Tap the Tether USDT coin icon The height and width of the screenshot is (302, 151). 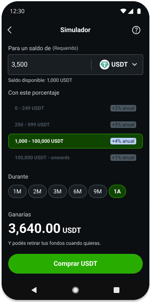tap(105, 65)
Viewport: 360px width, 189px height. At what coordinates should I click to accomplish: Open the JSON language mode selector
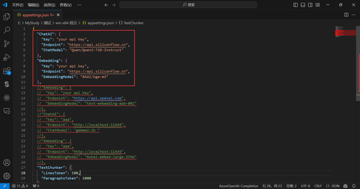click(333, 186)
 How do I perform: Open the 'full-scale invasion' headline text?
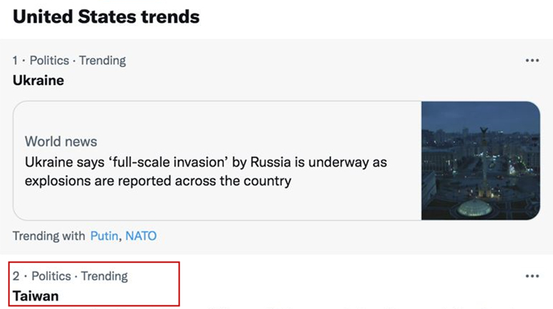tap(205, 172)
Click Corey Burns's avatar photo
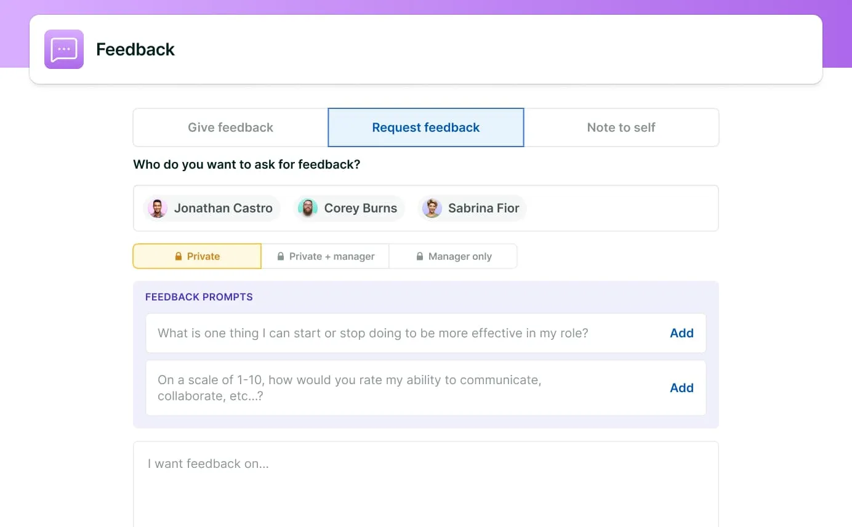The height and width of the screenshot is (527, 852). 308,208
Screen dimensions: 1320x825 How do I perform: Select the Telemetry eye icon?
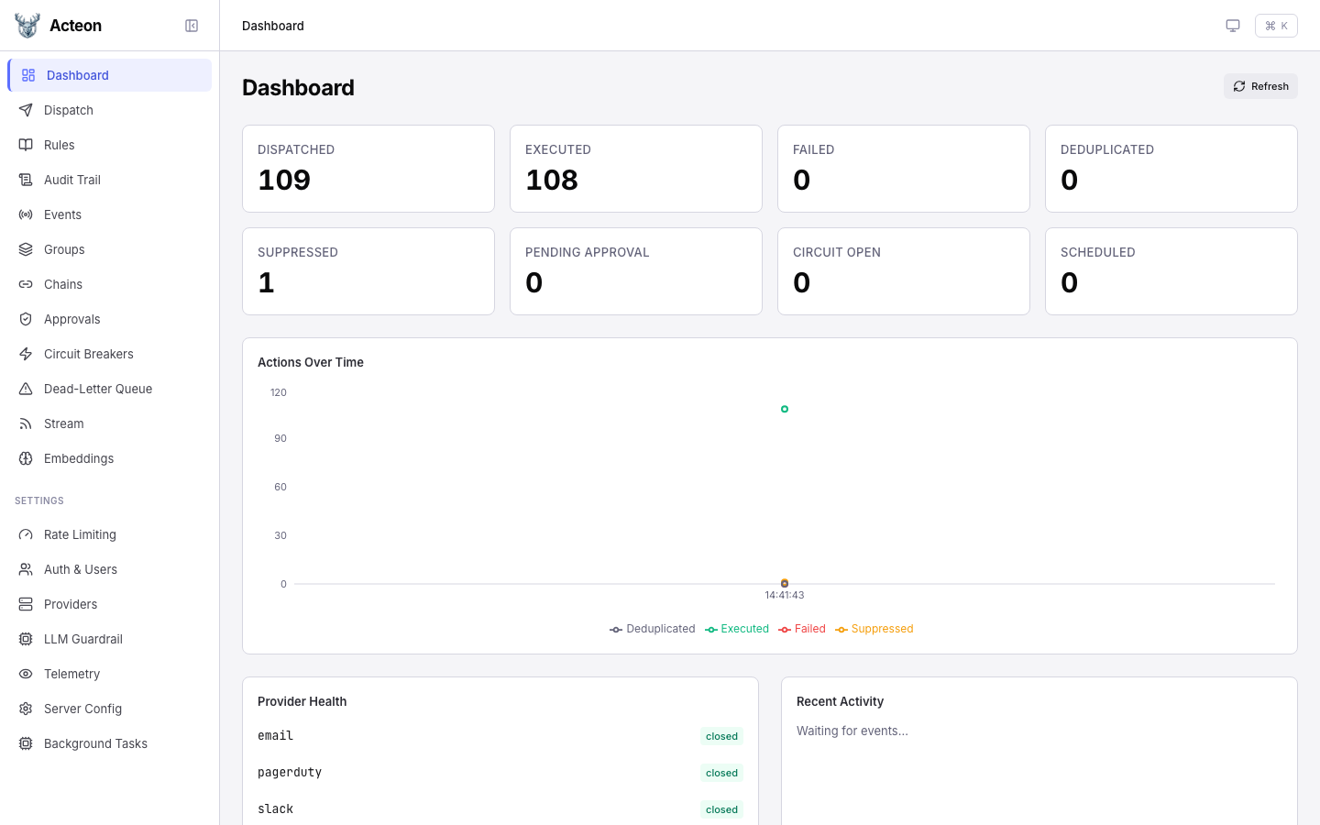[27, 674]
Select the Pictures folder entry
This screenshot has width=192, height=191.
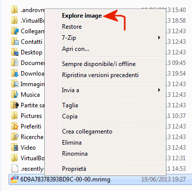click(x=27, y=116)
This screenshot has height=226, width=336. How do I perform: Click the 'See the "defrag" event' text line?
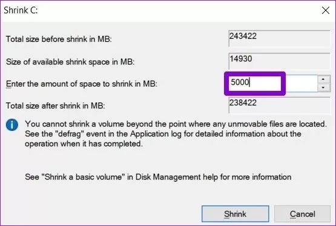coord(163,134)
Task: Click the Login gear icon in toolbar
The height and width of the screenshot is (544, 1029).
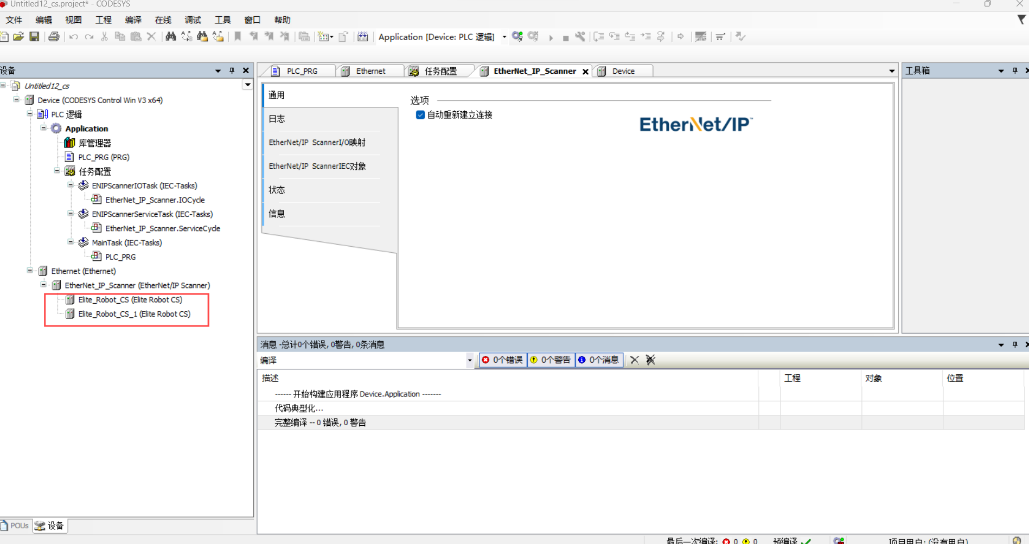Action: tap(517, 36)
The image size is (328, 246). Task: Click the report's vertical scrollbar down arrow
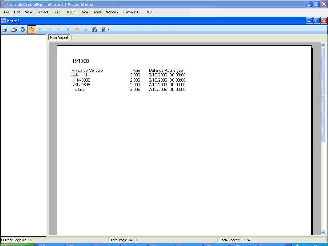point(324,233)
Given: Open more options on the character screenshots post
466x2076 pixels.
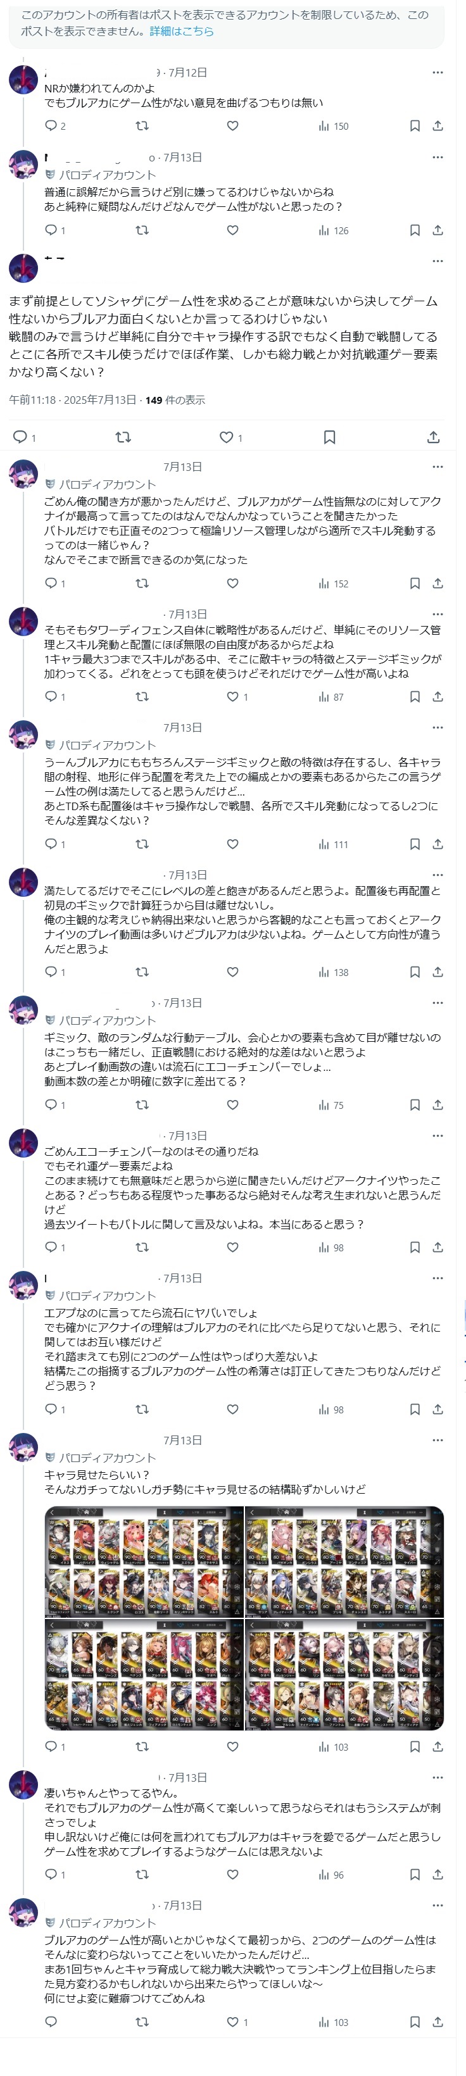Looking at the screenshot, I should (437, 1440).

::::

> [Given task]:
Pull out each line of the records above that contains the string "text". Case counts.

> [Written solution]:
 How do I perform: Open the 'full-scale invasion' headline text?
This screenshot has height=226, width=336. How do I perform: Click the 'See the "defrag" event' text line?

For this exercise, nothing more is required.